Weekly NewsBrief 10/19/20 - 10/25/20
Idaho families can get thousands to help with education costs – By Eric Grossarth, East Idaho News
Idaho families can receive up to $3,500 to purchase or receive reimbursement for educational materials, technology or services through a website launching Wednesday.
In September, Gov. Brad Little announced the Strong Families, Strong Students initiative utilizing $50 million in federal COVID-19 relief funds. Since the announcement, the State Board of Education has approved a contract with a third-party vendor, allowing the Wednesday launch of strongfamlies.idaho.gov.
“When parents have to step in to provide instruction and equipment due to school-related closures, we see them pushed out of the workforce – something that strains our economic rebound, Little said in a news release Monday announcing the website.
The website will allow eligible parents to apply for $1,500 per eligible student with a maximum award of $3,500 per family. The money can be used to purchase or receive reimbursement for eligible educational materials, devices and services.
Eligible items include computers, software, other devices including adaptive learning technology, internet connectivity, instructional materials, and fees for courses, tutoring services, educational services and therapies, and licensed daycare during work hours.
New Jersey Gov. Phil Murphy said Tuesday he was nominating Angelica Allen-McMillan to be the state's next education commissioner.
The appointment comes as the states' more than 600 school districts work through the COVID-19 outbreak, with many holding online-only or hybrid lessons.
"A product of New Jersey's public schools, Angelica has worked at all levels of education and knows exactly what our teachers and students need to succeed," Murphy said. "She is an exemplary educator, and I'm confident she is the leader we need to carry our school communities through the remainder of this pandemic and beyond."
Allen-McMillan will succeed Lamont Repollet, who announced his plan to leave over the summer to take the top post at Kean University.
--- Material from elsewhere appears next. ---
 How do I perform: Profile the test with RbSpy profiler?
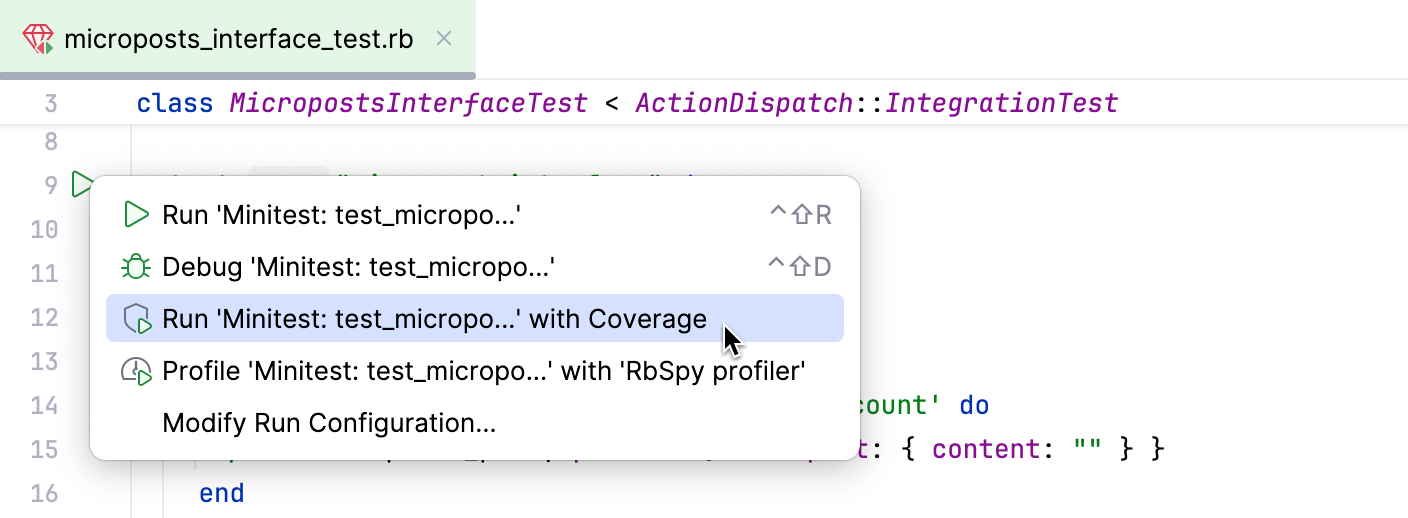tap(484, 372)
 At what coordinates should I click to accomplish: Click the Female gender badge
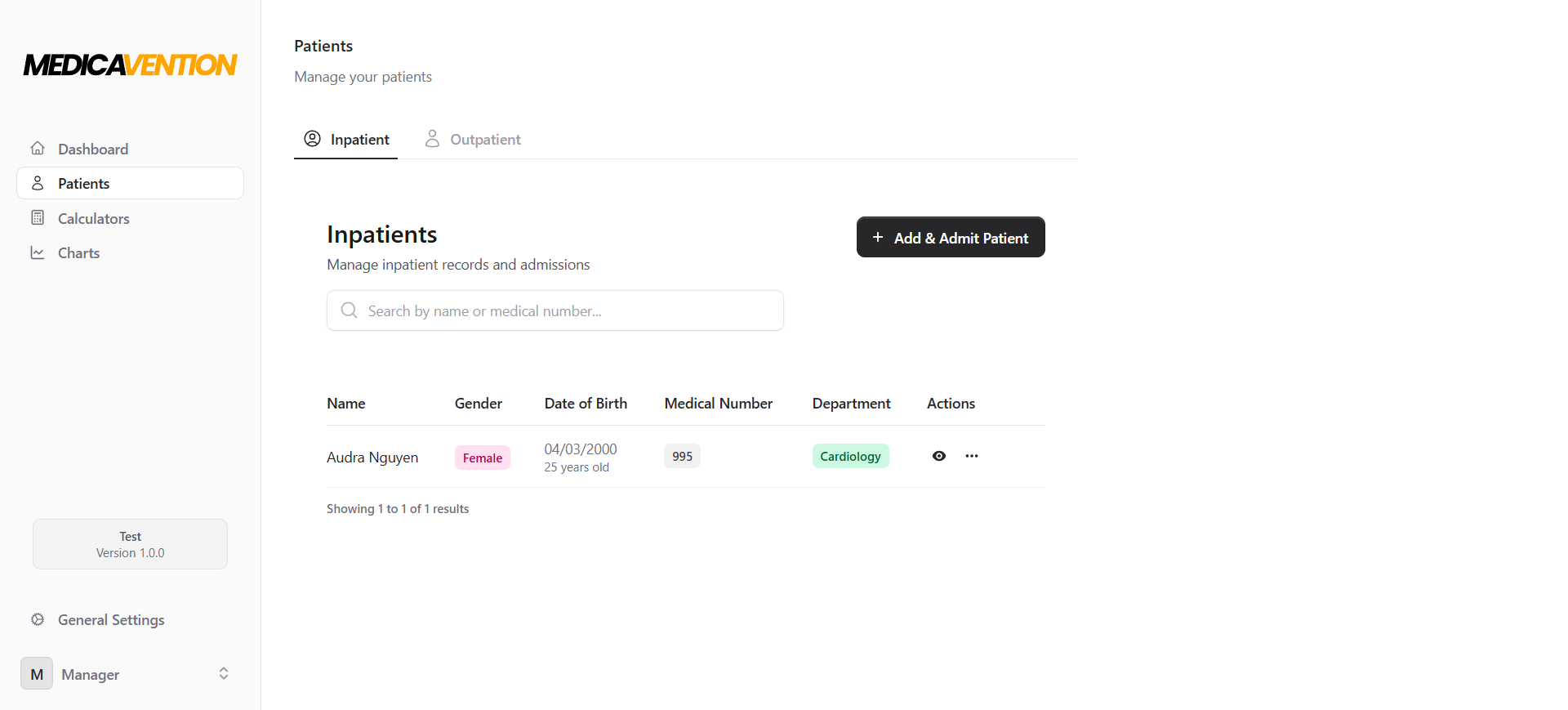pyautogui.click(x=483, y=458)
The Wyoming State Board of Education (SBE) will meet Oct. 26 to “take action to extend the emergency rules allowing school districts to request an exception to state accountability requirements for the 2020-21 school year,” according to an SBE release Monday.
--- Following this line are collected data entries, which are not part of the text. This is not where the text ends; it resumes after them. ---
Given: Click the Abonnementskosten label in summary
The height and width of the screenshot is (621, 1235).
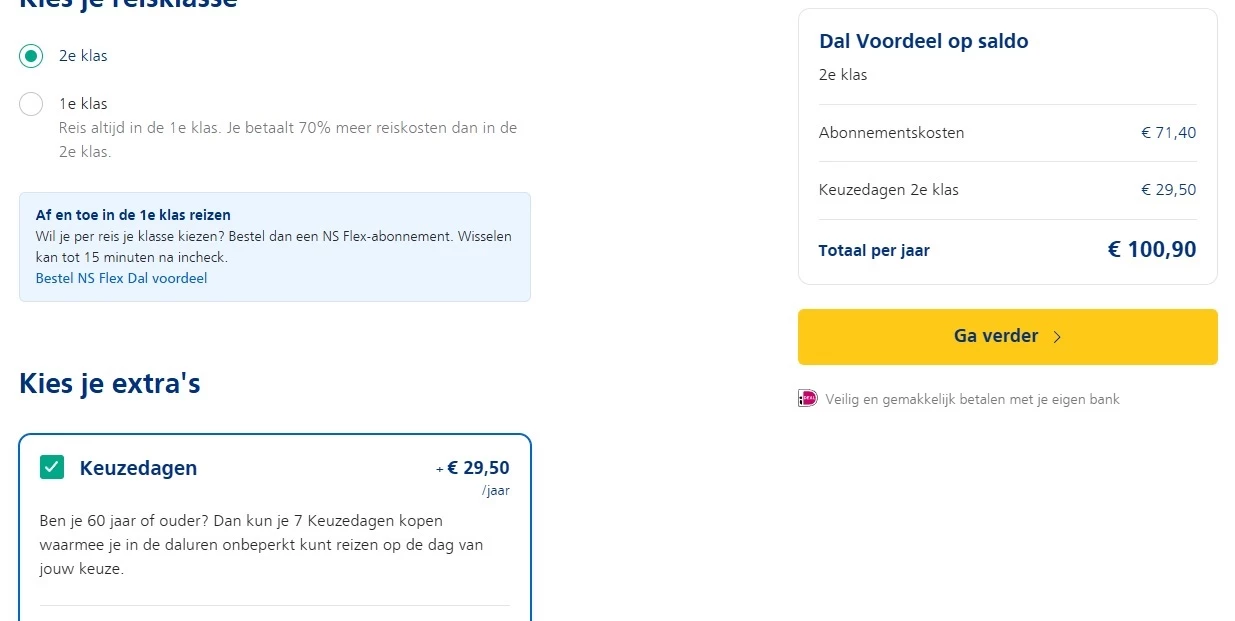Looking at the screenshot, I should (891, 133).
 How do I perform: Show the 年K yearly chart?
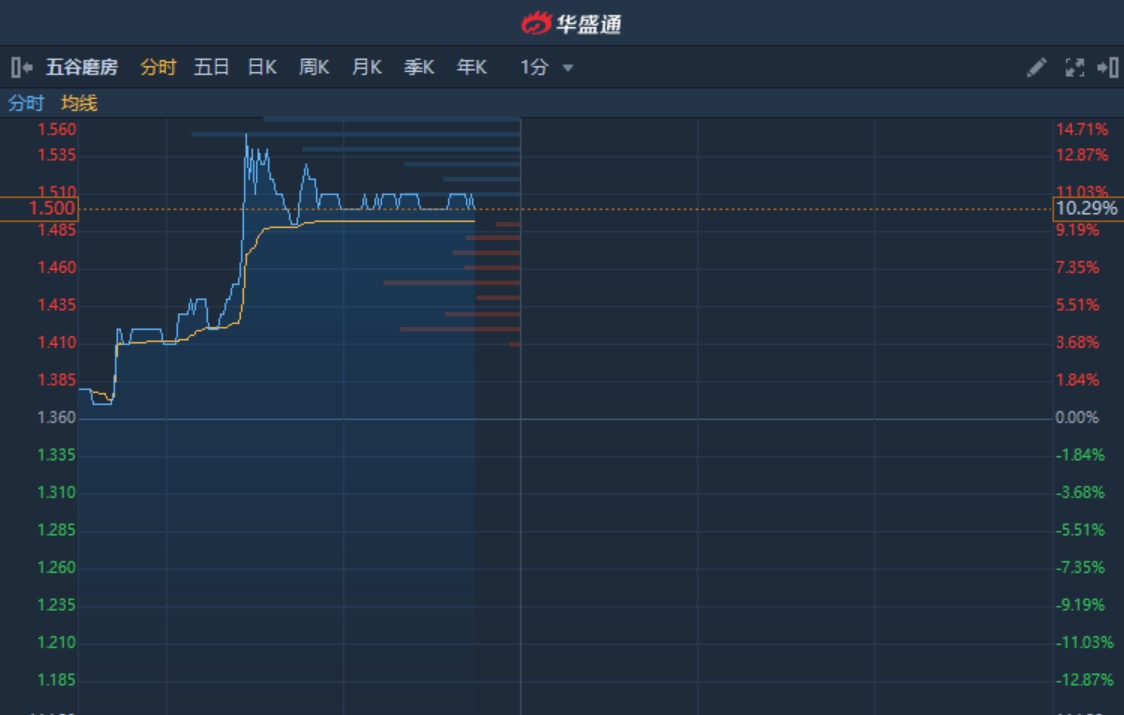[x=471, y=68]
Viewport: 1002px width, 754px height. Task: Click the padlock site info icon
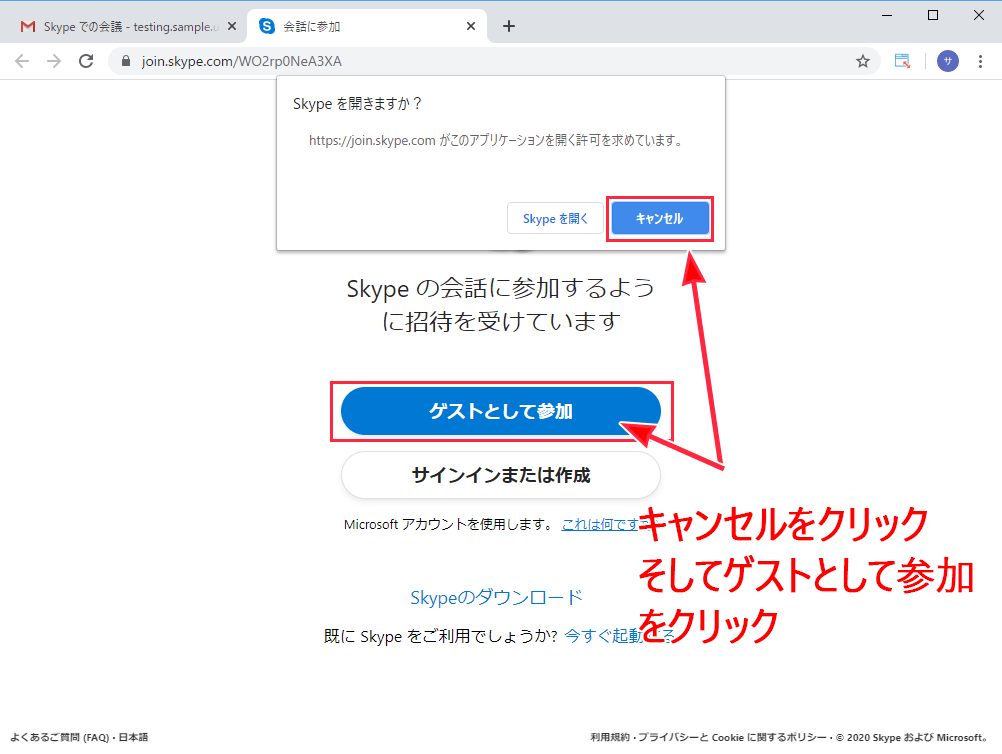(126, 61)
“Additionally, the SBE will take action on the teacher evaluation systems that have been recommended for approval by the Wyoming Department of Education and the establishment of an updated protocol for email communications with the board,” the release said.
The SBE will also convene as the State Board of Vocational Education in order to receive a quarterly update on career and technical education activities from the Wyoming Department of Education. A presentation by LoveTrades will also occur during this meeting.
Those interested in attending the online Zoom meeting beginning at 9:00 am, October 26 should register in advance. After registering, participants will receive a confirmation email containing information about joining the session.
CDC Clarifies '15-Minute Rule' for Social Distancing – By Sarah D. Sparks, Ed Week
There's no reset button on COVID-19 exposure.
That's the concern underlying new changes to the Centers for Disease Control and Prevention's definitions and guidance on social distancing during the pandemic, which will likely mean changes in some schools' approach to preventing or tracing coronavirus outbreaks and significantly more students being identified for quarantine.
The CDC now defines a "close contact" of someone with COVID-19 as anyone who was within six feet of someone infected for a total of 15 minutes over the course of 24 hours. For example, if a student came into contact with a sick classmate three times during a school day, for five minutes each time, he would be asked to stay home and isolate himself for 14 days, while checking for fever, coughing, and other symptoms of COVID-19. Students and adults in schools would need to go into quarantine if they had close contact from two days before the infected person showed symptoms (or within two days of being tested, if the person had no symptoms) until the infected person started quarantine.
Previously, a close contact was someone who was close to an infected person for 15 minutes continuously, a rule that has led to confusion in schools about how best to limit exposure. For example, the Iowa Department of Public Health's Medical Director Caitlin Pedati came out publically to discourage schools from using a so-called "COVID shuffle"—in which students are asked to get up and move around every 10-14 minutes to avoid students being close to one another for more than 15 minutes at a time.